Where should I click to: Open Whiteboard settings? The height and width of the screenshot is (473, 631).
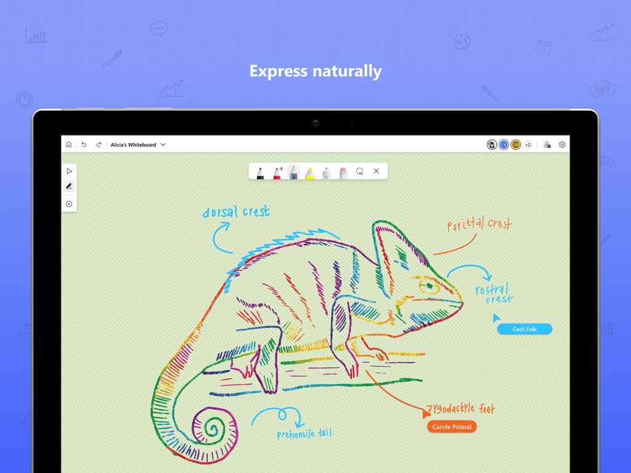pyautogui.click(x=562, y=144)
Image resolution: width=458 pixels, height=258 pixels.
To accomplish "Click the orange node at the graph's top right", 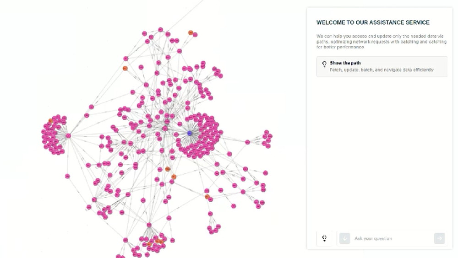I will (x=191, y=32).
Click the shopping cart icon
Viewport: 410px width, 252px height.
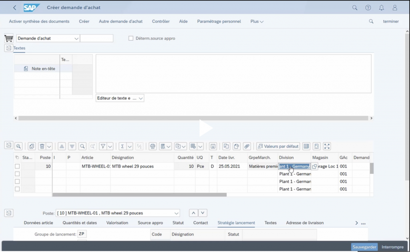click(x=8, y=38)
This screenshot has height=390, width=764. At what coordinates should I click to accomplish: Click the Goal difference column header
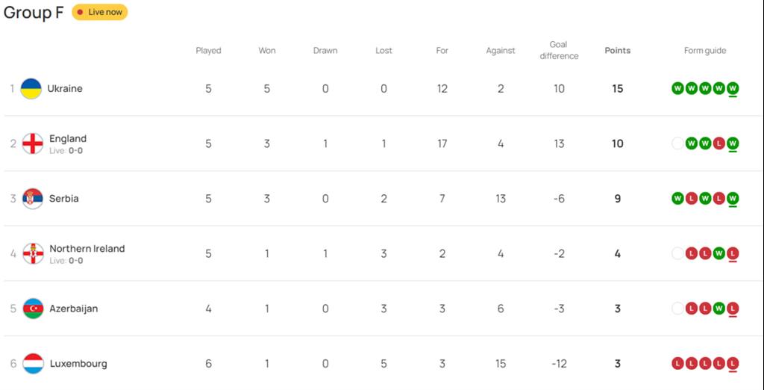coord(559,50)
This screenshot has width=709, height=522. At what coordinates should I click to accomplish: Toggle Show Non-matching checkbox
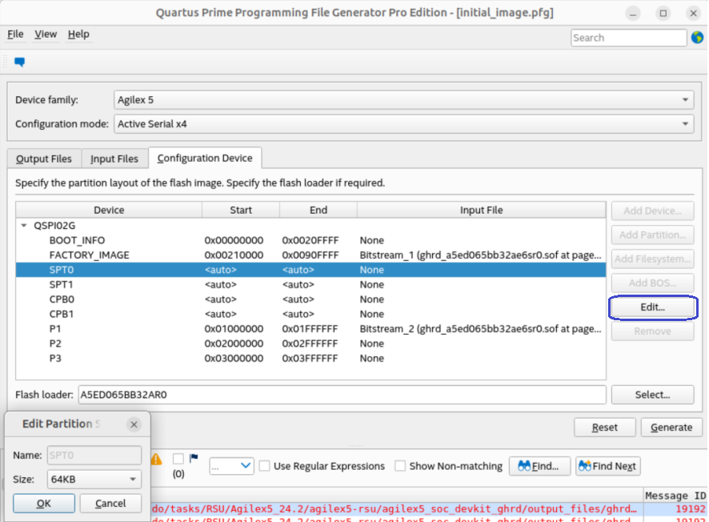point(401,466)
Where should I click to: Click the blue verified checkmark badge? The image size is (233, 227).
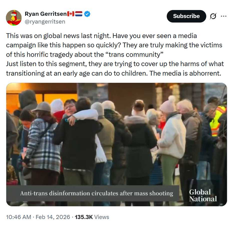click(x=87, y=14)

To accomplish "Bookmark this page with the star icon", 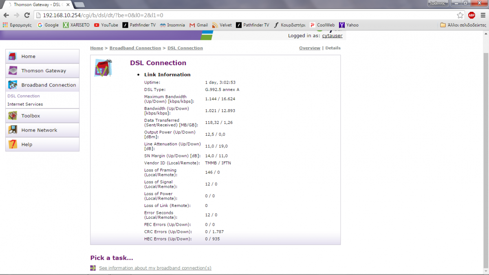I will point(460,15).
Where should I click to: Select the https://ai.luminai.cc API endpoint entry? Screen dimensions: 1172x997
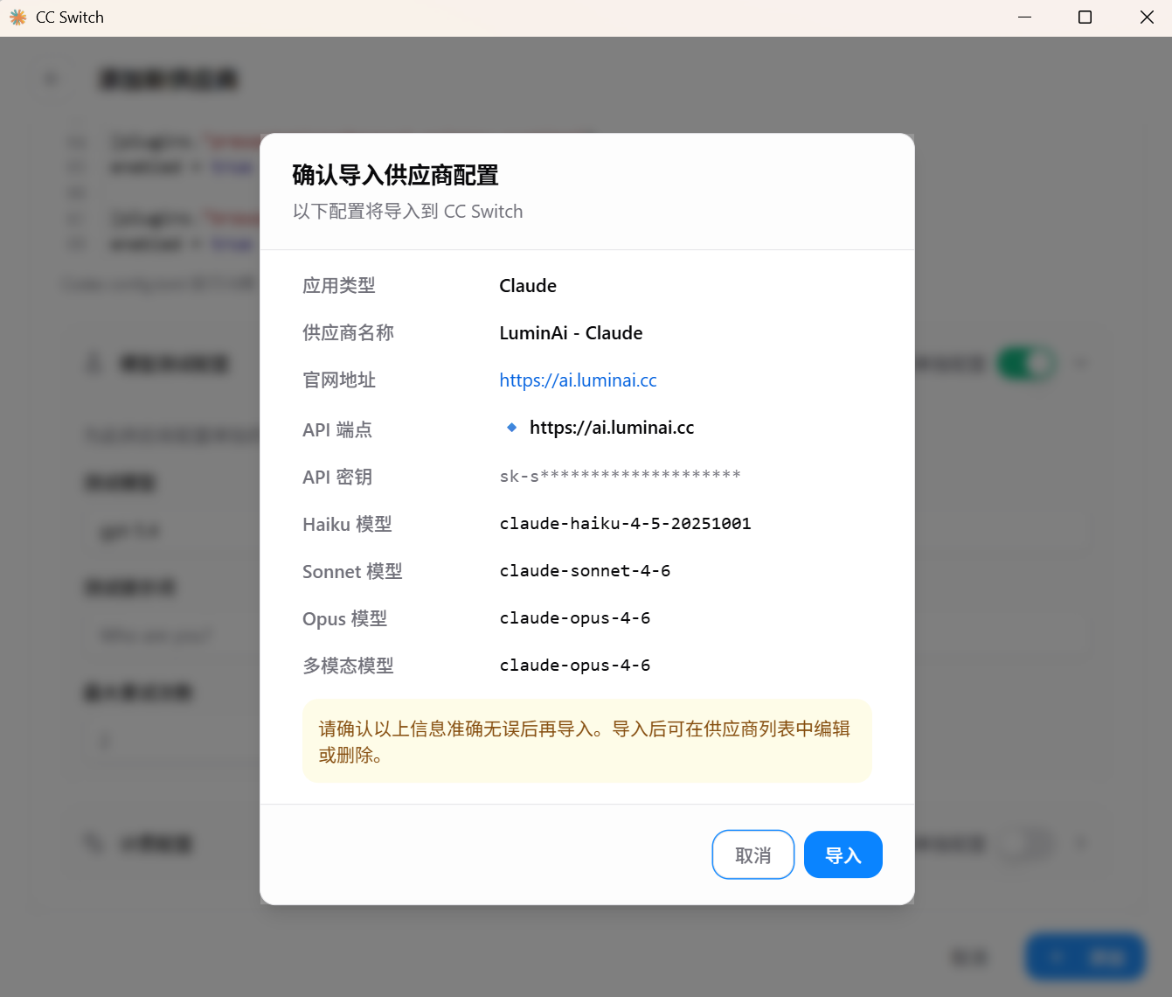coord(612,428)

==

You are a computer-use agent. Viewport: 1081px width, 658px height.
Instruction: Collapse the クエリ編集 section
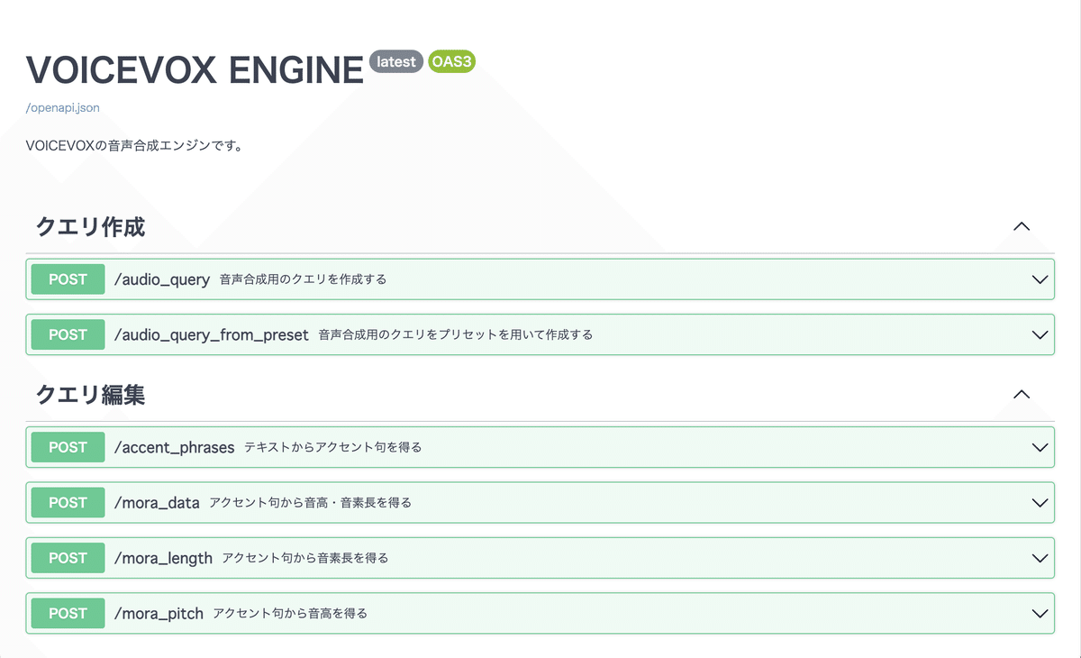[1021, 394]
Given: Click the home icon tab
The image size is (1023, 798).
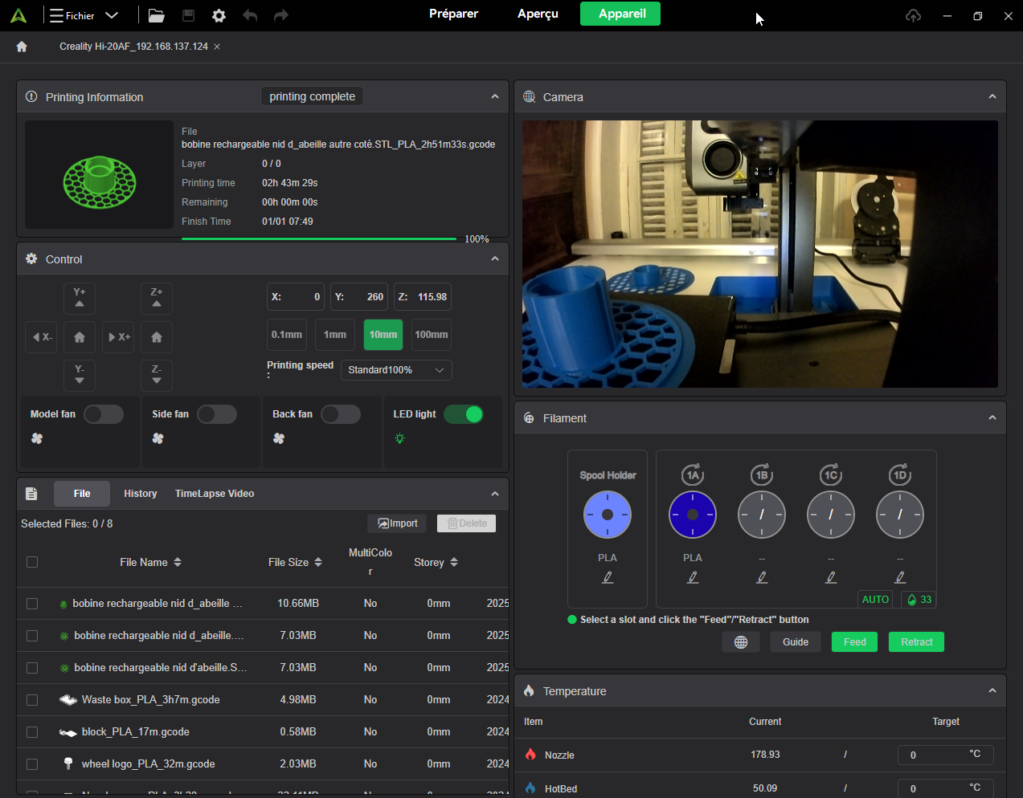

* * *

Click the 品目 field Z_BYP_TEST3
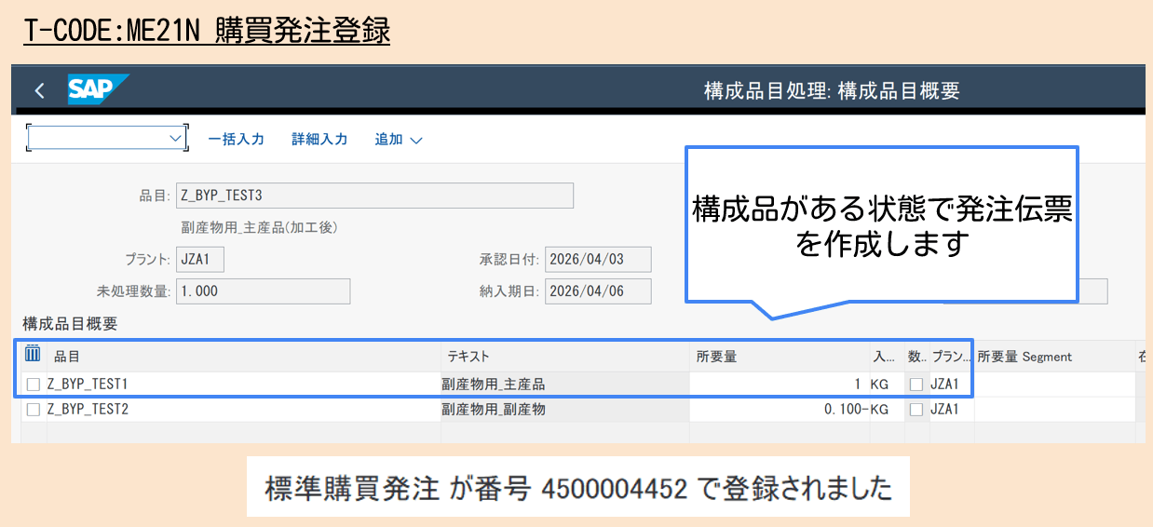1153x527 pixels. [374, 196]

* _What is expected_: Your copy should hold only the lines above from the one containing "You are a computer-use" through the one containing "The image size is (1023, 798).", exactly as written and free of pictures.

* _Finished task_:
You are a computer-use agent. Viewport: 1081px width, 658px height.
Instruction: Collapse the クエリ編集 section
[1021, 394]
Given: Click the home icon tab
The image size is (1023, 798).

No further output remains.